I'm off after the great Hart

© 2010 Joshua Stark

In a few hours, I'm on the road to meet up with Phillip from the Hog Blog, and pursue both blacktail deer and wild pigs. 

The last deer I took, a beautiful, tiny, blacktail doe during the late season archery hunt in Monterey County, happened while my wife was pregnant with our now three-year-old daughter.  I was elated that my daughter was made out of the coast blacktail, and I've told her that her whole life (she's also made out of the wild rainbow surfperch and rainbow trout of the Sierra).

This year, we are expecting another baby, a boy, some time in September or early October.  Of course, I again hope to bring home venison and pork.

However, even if I come home with only life-sustaining stories with what I know will be a wonderful, powerful time, I am still lucky.  From my relatively new community of blogging friends, my baby is already made from coast blacktail and wild boar.  For, we were invited to Hank and Holly's Big Fat Greek Party back in Spring, where they served up wild sausages I believe were made from Maximus.  Later, they also provided me with venison stew meat, and chunks of Trinity River steelhead.

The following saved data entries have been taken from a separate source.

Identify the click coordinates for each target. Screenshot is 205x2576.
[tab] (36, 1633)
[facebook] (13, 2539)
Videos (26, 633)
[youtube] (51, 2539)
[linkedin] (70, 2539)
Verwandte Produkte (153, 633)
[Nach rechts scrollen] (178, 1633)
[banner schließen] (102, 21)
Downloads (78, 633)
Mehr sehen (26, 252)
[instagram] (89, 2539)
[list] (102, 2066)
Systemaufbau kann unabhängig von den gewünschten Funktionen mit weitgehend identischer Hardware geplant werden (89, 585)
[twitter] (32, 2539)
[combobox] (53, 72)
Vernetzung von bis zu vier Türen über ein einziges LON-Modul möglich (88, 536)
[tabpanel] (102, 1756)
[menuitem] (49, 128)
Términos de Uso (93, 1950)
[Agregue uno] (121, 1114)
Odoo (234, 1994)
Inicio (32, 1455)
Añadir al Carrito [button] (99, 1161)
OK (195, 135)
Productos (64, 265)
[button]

It sounds fru-fru hippie, I know, but it isn't that in my mind.  In my mind, places are very important, and places include the animals and plants that have thrived there for hundreds or even hundreds of thousands of years.  And though my family doesn't have the ancestral connections to this most beautiful of places, I have still thought myself a Californian, in love with the myriad habitats and climates, and the wonders they hold.  This is why I have taken off for the wilds my whole life.  This is why I hunt. 

And knowing that my children's synapses were formed from this place, that they have been nourished, if only a little, from these amazing lands, makes me very happy.

2 comments:

Phillip said...

Big fun, Josh! It was great to spend time hunting with you!

Tovar@AMindfulCarnivore said...

I love this post, Josh. Yes, places are important, and all the creatures they hold, including us.